How Religious Art Works

The New York Times recently ran a review of two exhibitions of religious art that made the excellent point that most Western museums and galleries that host showings of such work as well as the people who come to view it really focus on showcasing the artistry of the work on display and giving little or no sense of how this stuff was supposed to “work.” By contrast in the East both the attendees and the institutions treat them as loci of worship. Meanwhile, current exhibits at the Met Cloisters and the Wallach Art Gallery, both in Manhattan, do address the function of the pieces being shown. An excerpt of the review says:

“In a wall text, he sets out his goals for the show: to lift a set of religious objects originating in Japan, China, Tibet and elsewhere in Asia out of the context of academic art history and put them back in the temples and tombs and devotional hands for which they were made. Many of the precious objects at the Cloisters were, like the Fuentidueña church itself, intended to advertise political and ideological might. The far more modest ones at the Wallach were conceived as intimately transactional power-tools.

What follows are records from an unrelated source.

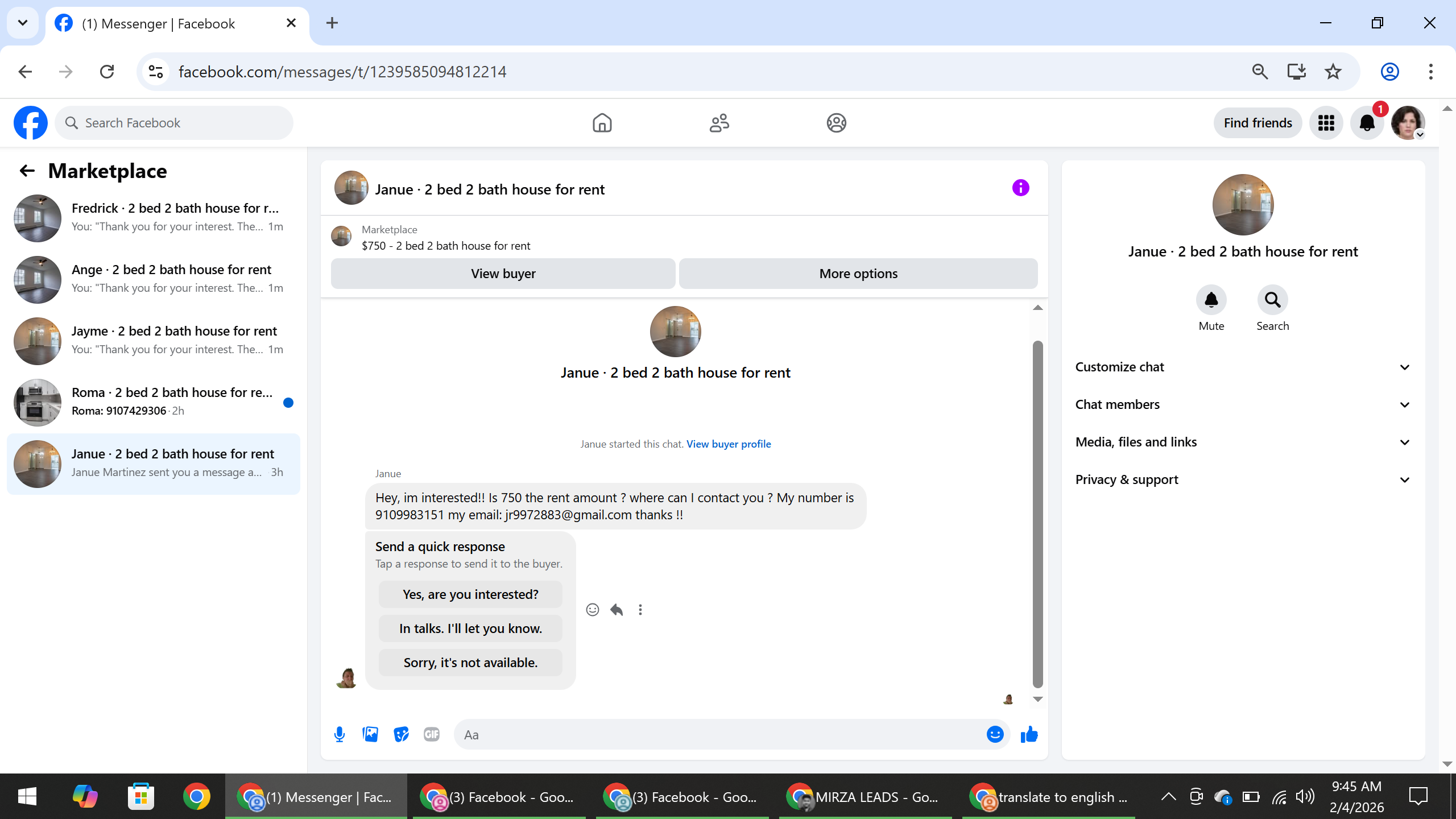Screen dimensions: 1456x819
Task: Attach a file with the photo icon
Action: (x=370, y=734)
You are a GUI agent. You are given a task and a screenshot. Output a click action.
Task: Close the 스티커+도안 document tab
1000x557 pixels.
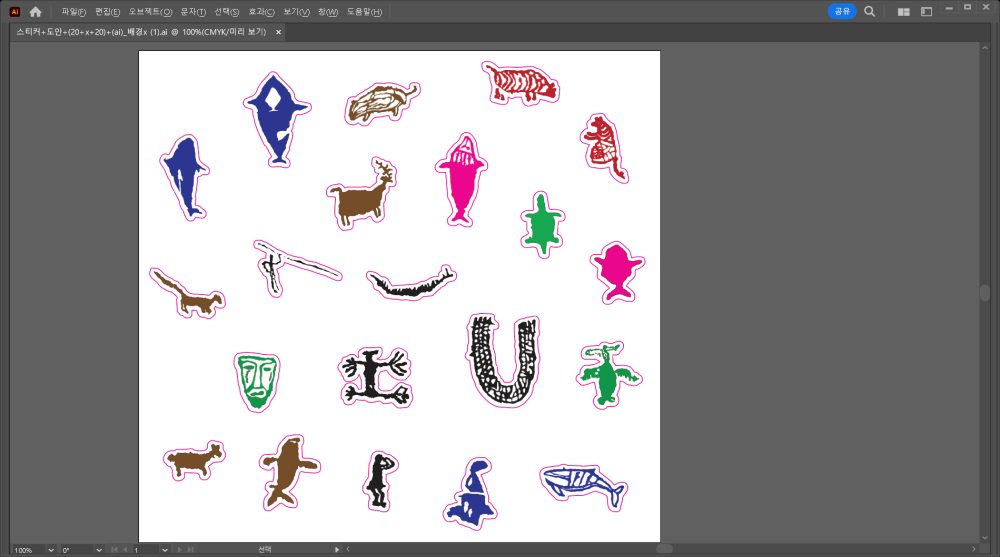pos(279,32)
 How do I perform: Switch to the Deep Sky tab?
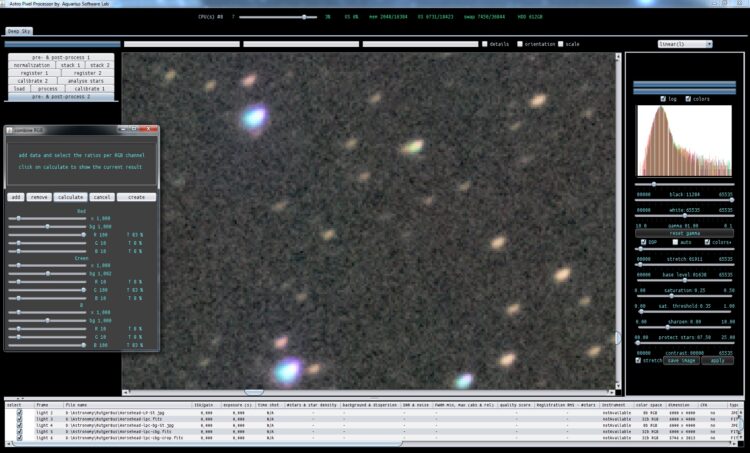pos(19,31)
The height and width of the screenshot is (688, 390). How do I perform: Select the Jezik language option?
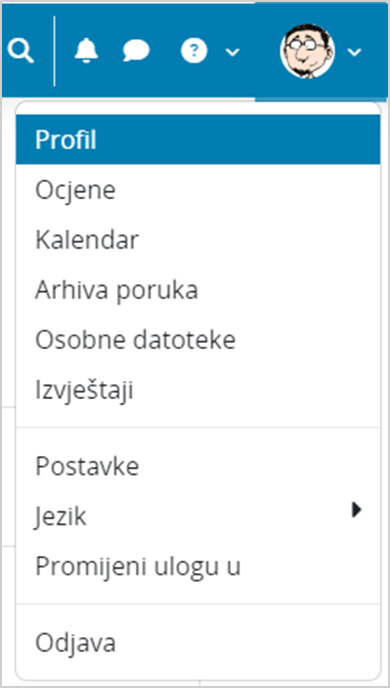(198, 516)
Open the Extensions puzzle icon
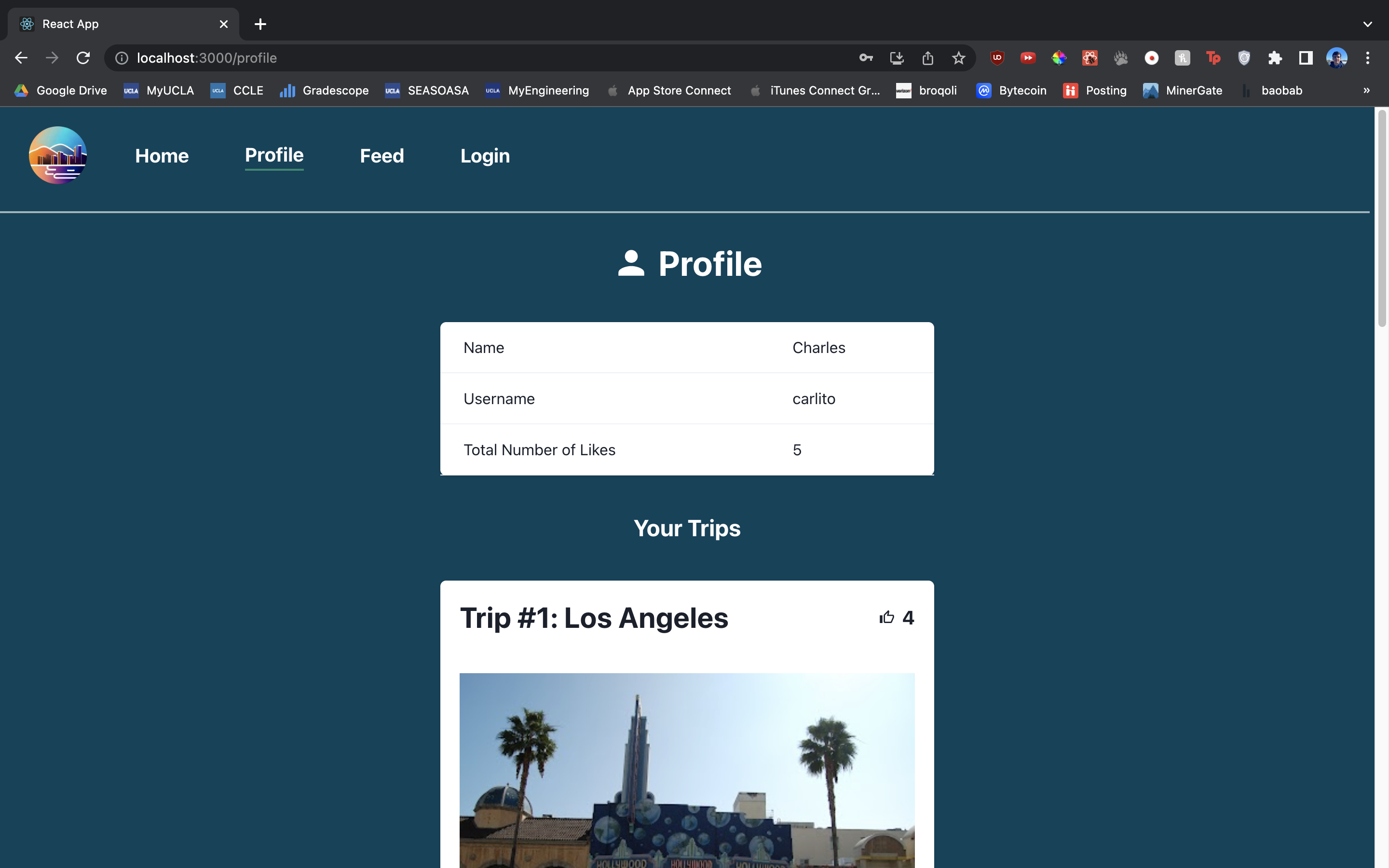The width and height of the screenshot is (1389, 868). [x=1275, y=58]
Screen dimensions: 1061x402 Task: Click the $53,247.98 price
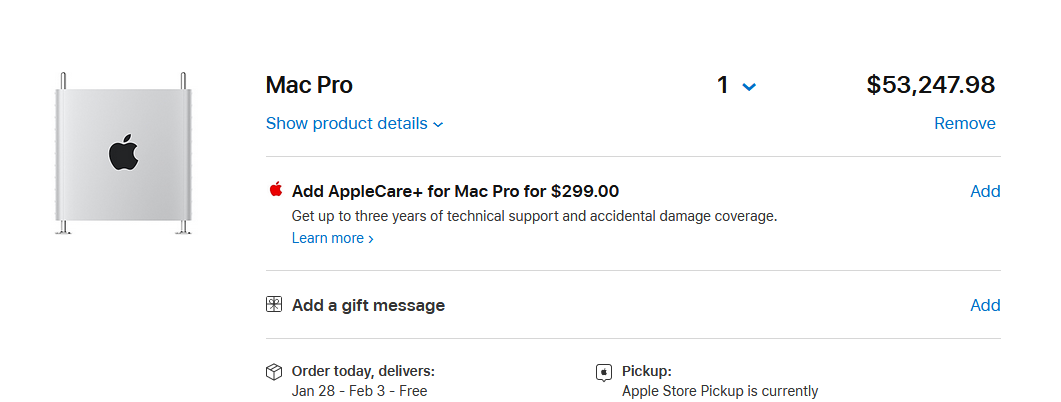tap(930, 86)
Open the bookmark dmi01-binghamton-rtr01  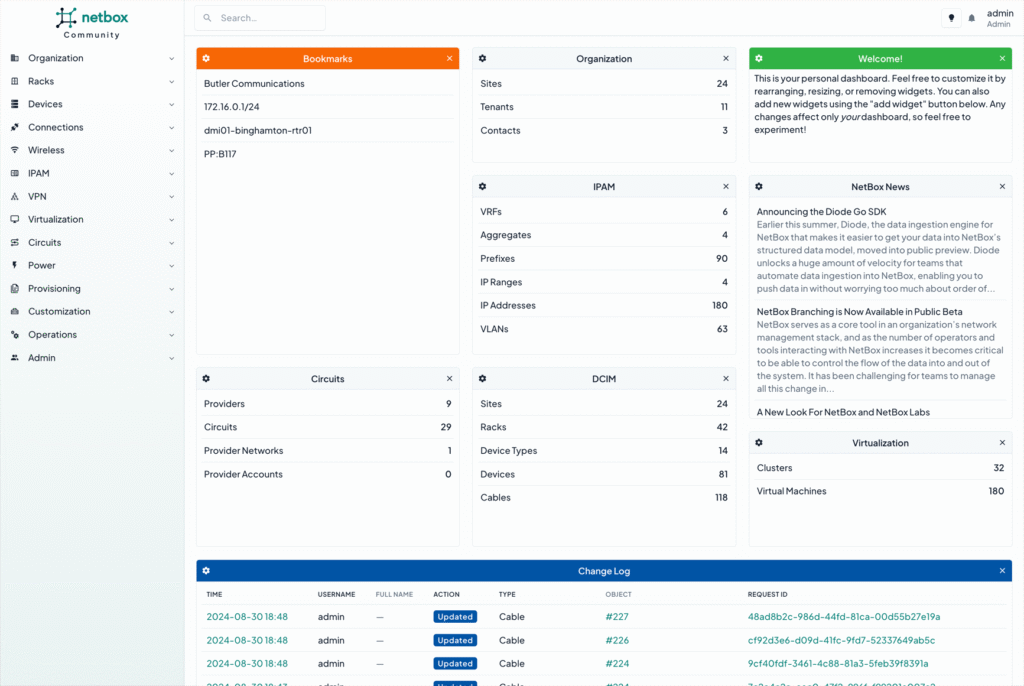pyautogui.click(x=259, y=130)
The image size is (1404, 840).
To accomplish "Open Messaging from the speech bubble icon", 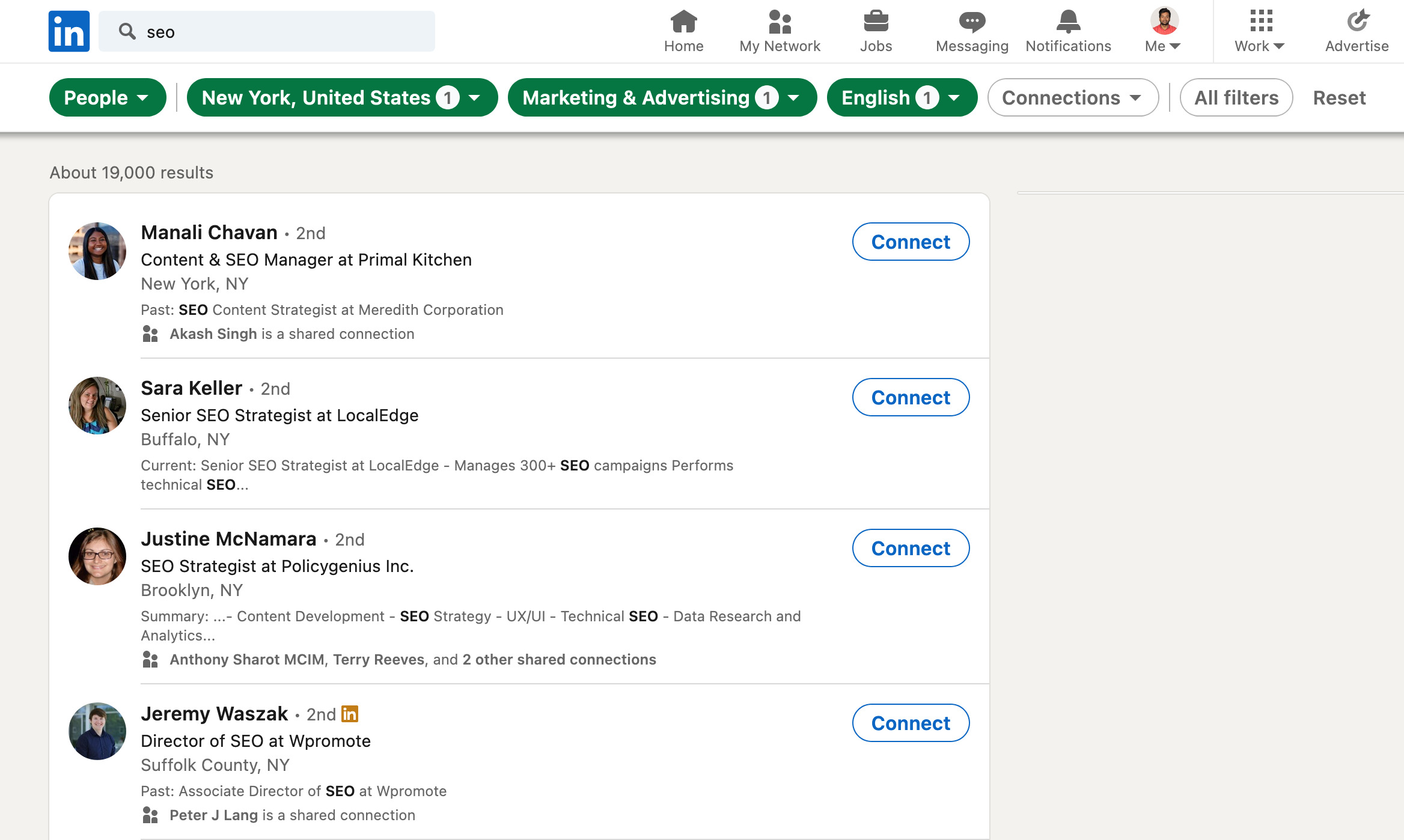I will pyautogui.click(x=971, y=23).
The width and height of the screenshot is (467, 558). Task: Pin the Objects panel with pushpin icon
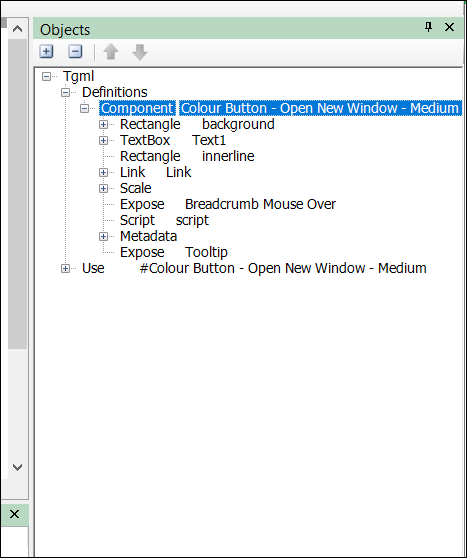(x=429, y=27)
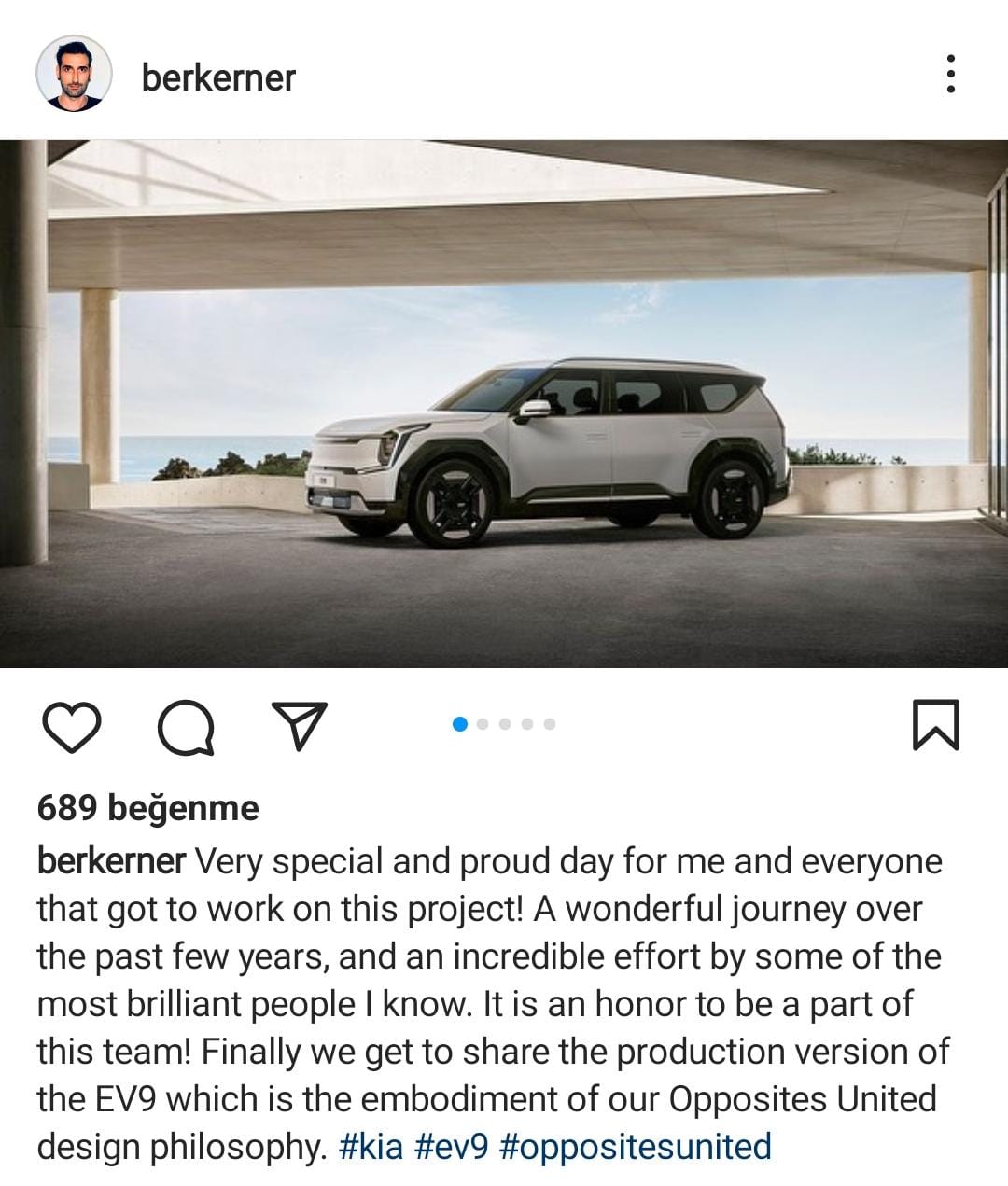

“Some are lovely to look at, like a small 13th-century wood-carved Japanese seated Buddha. With gilded skin and rock crystal eyes it would have glinted and glowed with life in candlelight on a home altar. A cheerfully homely sixth-century marble sculpture of the Buddha of the Future looks smoothed and darkened as if from much handling. An inscription tells us that it was custom-made for a man named Liu Shirong who was anxious to assure his mother’s rebirth in heaven.”